For all of her brashness and bravado onstage, Janis Joplin was at her core an incredibly wise, deeply introspective woman who dealt with a great deal of loneliness and insecurity. Four days before her death by overdose Janis gave what would be her final interview with music journalist Howard Smith, offering a great deal of insight into who Janis Joplin really was when the curtains came down, the lights went off, and the crowd went home; though her chat with Smith was brief, Janis spoke the way she lived – honestly, freely, and quickly, packing as much substance into a short amount of time as she could.

From her revelation that it genuinely hurt her feelings when people didn’t like her and knowing that she shouldn’t let it get to her as badly as it did, to why she never featured another woman in any of her bands and how her in-your-face approach to her own sexuality sent angry shockwaves through the Women’s Liberation movement, Janis Joplin is an open book – but there’s one key piece of advice she left the world with in her final hours, one that spoke to what ultimately drove her from her tiny Port Arthur, Texas home to the top of the rock pantheon as one of the genre’s most influential, iconic figures:

“You are what you settle for. Do you know what I mean? You are only as much as you settle for; if they settle for being somebody’s dishwasher that’s their own f—–‘ problem. If you don’t settle for that and you keep fighting it, you’ll end up anything you want to be.”
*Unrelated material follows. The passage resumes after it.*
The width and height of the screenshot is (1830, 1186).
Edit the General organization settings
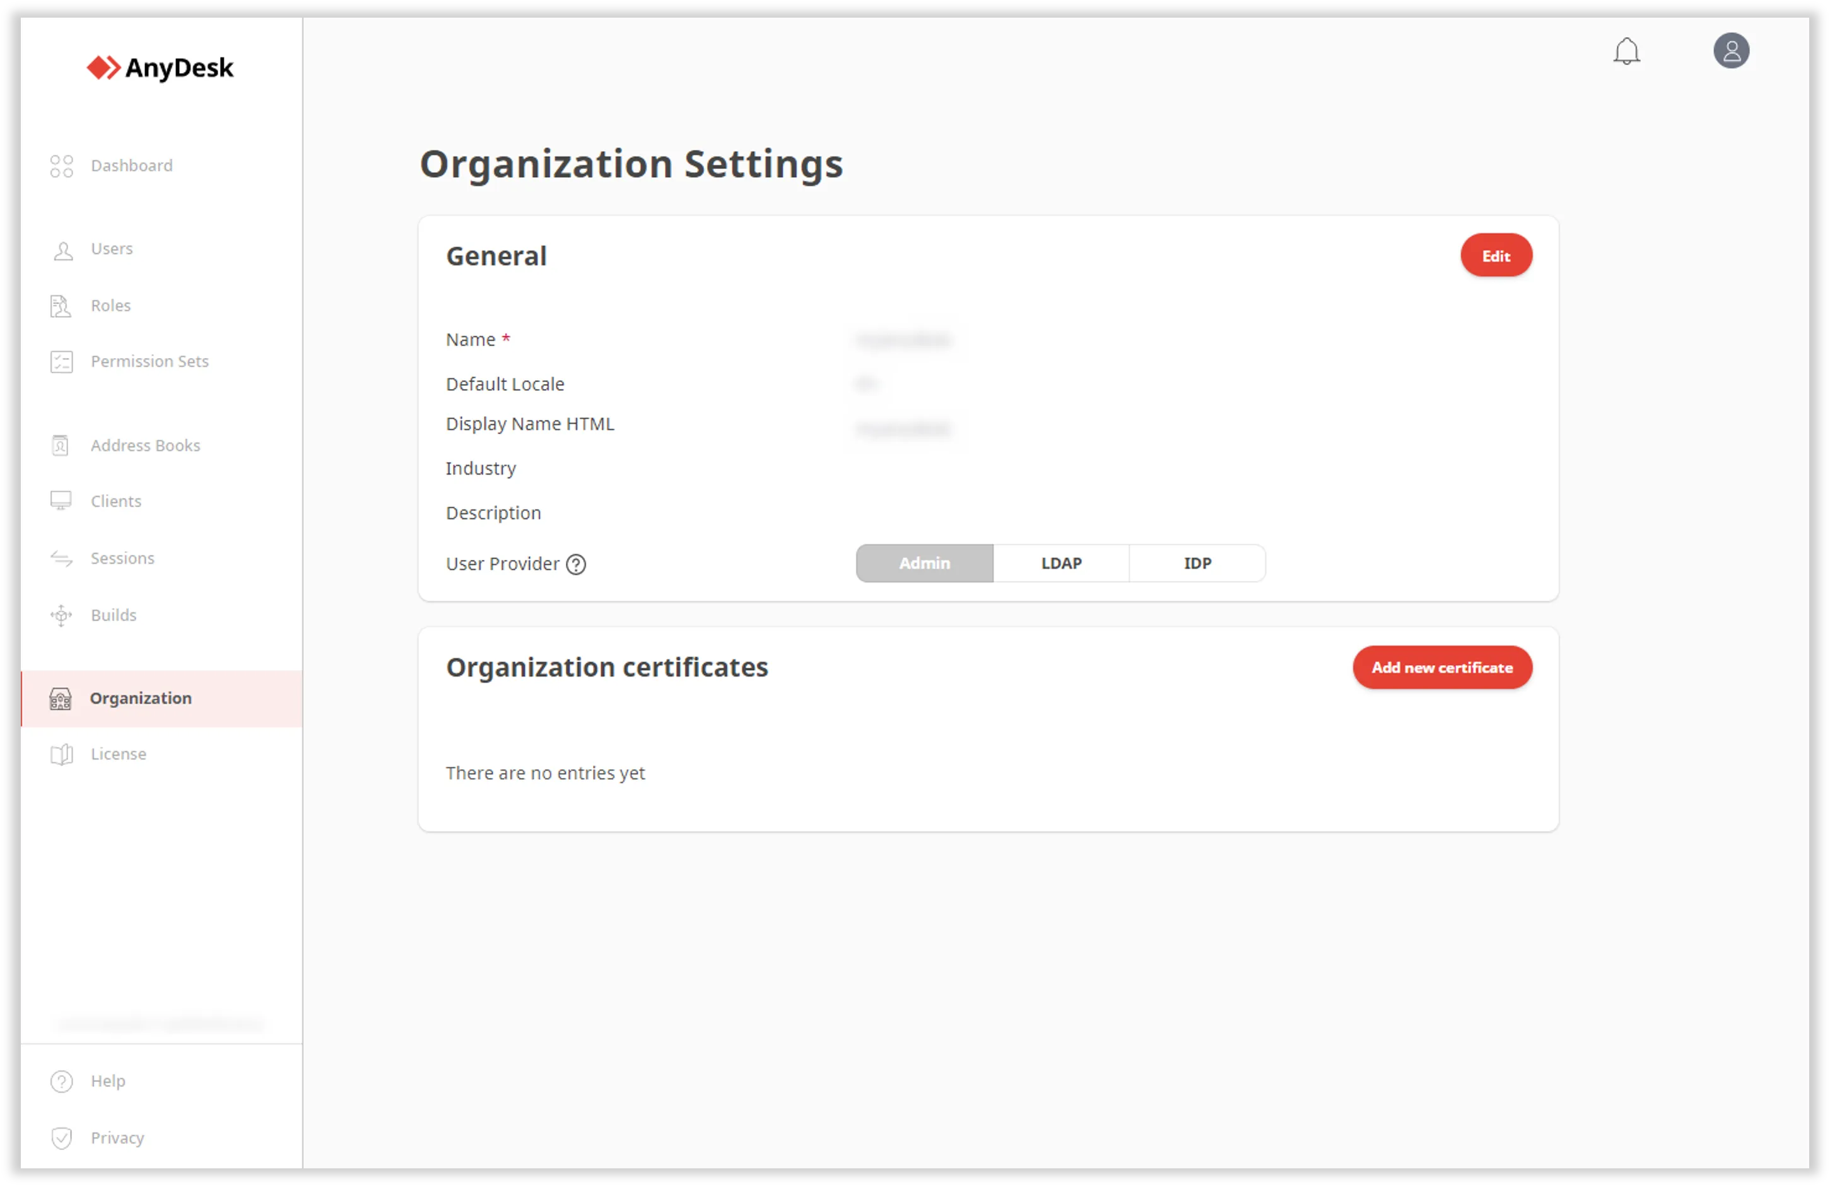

Whether she knew her time was running short or not, Janis’ final interview proves to be every bit as illuminating as one could hope for. Something tells us she had finally reached a place in her life where she was okay with being Janis Joplin and was making a conscious choice to stop letting people define who she was.

We all know how her story ended just 96 hours later, but somehow this interview dampens the blow of such a monumental loss; if she had to leave us, we’re glad it was with a pearl of wisdom of this caliber.